-- start of Material --

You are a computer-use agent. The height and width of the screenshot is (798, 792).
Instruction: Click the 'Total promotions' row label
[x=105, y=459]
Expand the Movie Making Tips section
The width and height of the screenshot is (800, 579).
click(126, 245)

-- end of Material --

Recast the material above as a Markdown table with two columns, "No." and "Line." Give each line its own numbered row and leave out any blank lines.

Response to this task:
| No. | Line |
|---|---|
| 1 | You are a computer-use agent. The height and width of the screenshot is (798, 792). |
| 2 | Instruction: Click the 'Total promotions' row label |
| 3 | [x=105, y=459] |
| 4 | Expand the Movie Making Tips section |
| 5 | The width and height of the screenshot is (800, 579). |
| 6 | click(126, 245) |